Someone isn’t telling the truth, and this discrepancy must be aggressively pursued by an independent investigator.
Unfortunately, prosecutorial and police misconduct of the kind described in The New York Times article is all too common. Several years ago my brother and I appealed a first degree murder case in Florida in which the defendant was one vote away from being executed. In that case, the State Attorney willfully suppressed exculpatory evidence—evidence that ultimately proved our client’s innocence. After our client was released, my brother filed a Bar complaint against the State Attorney only to be told that the Bar had no jurisdiction over elected State Attorneys and that his very act of filing a complaint constituted unethical behavior.
Prosecutorial and police misconduct are corrosive to our system of justice. Failure to uncover and aggressively pursue such misconduct, which is endemic in our justice system, is even more corrosive.

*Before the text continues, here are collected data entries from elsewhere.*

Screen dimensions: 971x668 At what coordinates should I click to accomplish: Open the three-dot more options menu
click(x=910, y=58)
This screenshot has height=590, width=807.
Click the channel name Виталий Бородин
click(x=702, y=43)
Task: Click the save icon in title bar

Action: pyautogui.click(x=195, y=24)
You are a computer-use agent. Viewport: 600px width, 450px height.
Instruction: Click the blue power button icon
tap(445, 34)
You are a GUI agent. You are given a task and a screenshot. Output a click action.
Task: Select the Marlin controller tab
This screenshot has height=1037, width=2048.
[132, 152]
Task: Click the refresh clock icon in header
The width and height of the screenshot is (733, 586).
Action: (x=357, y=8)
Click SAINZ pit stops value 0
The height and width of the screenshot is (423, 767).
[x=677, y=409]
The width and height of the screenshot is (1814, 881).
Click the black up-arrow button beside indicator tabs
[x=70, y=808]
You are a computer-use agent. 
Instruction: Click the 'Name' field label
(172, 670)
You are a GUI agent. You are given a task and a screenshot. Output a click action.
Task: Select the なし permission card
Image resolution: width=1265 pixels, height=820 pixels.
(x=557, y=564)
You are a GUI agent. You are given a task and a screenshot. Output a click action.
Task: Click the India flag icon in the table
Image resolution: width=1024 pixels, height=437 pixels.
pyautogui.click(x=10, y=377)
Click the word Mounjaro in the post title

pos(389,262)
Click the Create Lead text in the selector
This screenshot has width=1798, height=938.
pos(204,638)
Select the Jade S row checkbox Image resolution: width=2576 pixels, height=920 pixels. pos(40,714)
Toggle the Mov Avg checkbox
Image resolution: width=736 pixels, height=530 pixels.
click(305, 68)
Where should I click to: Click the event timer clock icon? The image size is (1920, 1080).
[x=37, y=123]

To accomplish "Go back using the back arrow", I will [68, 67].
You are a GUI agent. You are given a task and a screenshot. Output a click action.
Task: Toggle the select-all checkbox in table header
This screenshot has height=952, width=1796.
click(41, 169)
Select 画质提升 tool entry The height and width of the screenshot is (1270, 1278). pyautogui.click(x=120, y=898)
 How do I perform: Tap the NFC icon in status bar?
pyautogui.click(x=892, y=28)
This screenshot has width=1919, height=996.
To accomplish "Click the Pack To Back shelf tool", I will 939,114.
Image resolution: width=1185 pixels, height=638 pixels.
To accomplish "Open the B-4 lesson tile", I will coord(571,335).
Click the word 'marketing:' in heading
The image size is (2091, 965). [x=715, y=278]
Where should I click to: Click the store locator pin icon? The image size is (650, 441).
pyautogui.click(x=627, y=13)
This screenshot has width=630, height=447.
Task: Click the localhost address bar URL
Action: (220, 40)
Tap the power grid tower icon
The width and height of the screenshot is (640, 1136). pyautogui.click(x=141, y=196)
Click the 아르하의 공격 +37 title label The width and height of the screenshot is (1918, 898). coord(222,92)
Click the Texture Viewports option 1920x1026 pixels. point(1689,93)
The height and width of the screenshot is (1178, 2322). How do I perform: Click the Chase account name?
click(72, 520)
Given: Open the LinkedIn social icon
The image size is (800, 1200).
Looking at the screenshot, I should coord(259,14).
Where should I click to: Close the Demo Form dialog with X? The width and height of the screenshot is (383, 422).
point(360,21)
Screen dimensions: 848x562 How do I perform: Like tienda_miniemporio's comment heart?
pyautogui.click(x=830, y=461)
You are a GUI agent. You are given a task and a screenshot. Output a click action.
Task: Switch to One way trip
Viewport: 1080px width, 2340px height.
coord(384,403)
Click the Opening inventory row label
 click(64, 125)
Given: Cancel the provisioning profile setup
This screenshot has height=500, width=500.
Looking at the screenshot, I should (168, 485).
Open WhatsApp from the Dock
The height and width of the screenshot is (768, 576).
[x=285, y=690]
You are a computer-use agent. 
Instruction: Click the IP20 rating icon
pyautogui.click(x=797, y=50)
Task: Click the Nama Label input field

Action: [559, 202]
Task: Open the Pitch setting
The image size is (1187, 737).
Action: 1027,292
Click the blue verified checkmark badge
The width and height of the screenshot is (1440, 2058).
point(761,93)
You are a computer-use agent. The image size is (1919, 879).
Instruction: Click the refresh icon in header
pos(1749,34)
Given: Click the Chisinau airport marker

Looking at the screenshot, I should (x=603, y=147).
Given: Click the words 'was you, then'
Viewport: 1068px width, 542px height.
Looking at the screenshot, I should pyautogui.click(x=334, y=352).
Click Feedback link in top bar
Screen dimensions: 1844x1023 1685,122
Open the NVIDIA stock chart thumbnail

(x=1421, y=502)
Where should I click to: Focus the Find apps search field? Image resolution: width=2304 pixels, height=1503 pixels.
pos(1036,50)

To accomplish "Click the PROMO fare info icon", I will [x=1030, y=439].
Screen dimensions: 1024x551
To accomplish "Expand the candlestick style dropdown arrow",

Ultimately, it is far more important to determine whether the prosecutor in this case willfully provided false evidence to the jury than it is to decide whether a particular criminal did or did not commit a particular crime, even one as heinous as that alleged in the Anthony case.
Shapiro: Let’s take this piece by piece. Was Casey Anthony guilty of killing her child? You would have to be willfully blind to argue that she wasn’t. Was this proven beyond a reasonable doubt? To me, yes, it was. I do not see a plausible alternative explanation of any sort. I strenuously disagree with Professor Anderson that this was the “right verdict, given the evidence that the prosecution put forth.” The evidence put forth was clear and convincing, notwithstanding the post facto questions about how many times the word “chloroform” was googled. To be clear, the jury was not aware of that controversy; as far as they knew, “chloroform” was googled 84 times. And they still acquitted her. So that issue is a separate one from whether the jury reached the right verdict, seeing as nobody on the jury could have questioned the evidence presented to them (and the fact that the defense did not question it, either).
I also disagree with Professor Anderson that it does not go to the heart of the system when an obvious child murderess walks free. This is not a question of comparable wrongs – the prosecution could have been mishandled, but Casey Anthony was certainly responsible for the murder of her child. It says that the entire system is a lie when O.J. Simpson walks free just as it says that the entire system is a lie when a prosecutor conceals evidence – or when, far more commonly, defense attorneys twist and obfuscate their way to acquittals for defendants who will go out to rape, kill, and steal again. Make no mistake: I believe there is no more pernicious legal saying than the one Professor Dershowitz (full disclosure: I took a class with him at Harvard Law) quotes here, usually attributed to Blackstone: “it is better for 10 guilty to go free than for one innocent to be wrongly convicted.” In point of fact, it is not better for ten guilty men to go free, depending on their crimes, than for one innocent to be wrongly convicted – if the ten guilty men go out and murder five people each, justice has not been served.
This maxim is one of the great non sequiturs of all time. Justice is not a choice between condemning the innocent and acquitting the guilty. It is about establishing the most efficient way of convicting the guilty and acquitting the innocent. That’s why when either of those objectives goes awry – when guilty people walk or when innocents go to prison – the system has been defeated. Let’s not pretend that when Casey Anthony walks, the system has worked, but when Dewey Bozella goes to prison, the system has failed. In both cases, the system has failed.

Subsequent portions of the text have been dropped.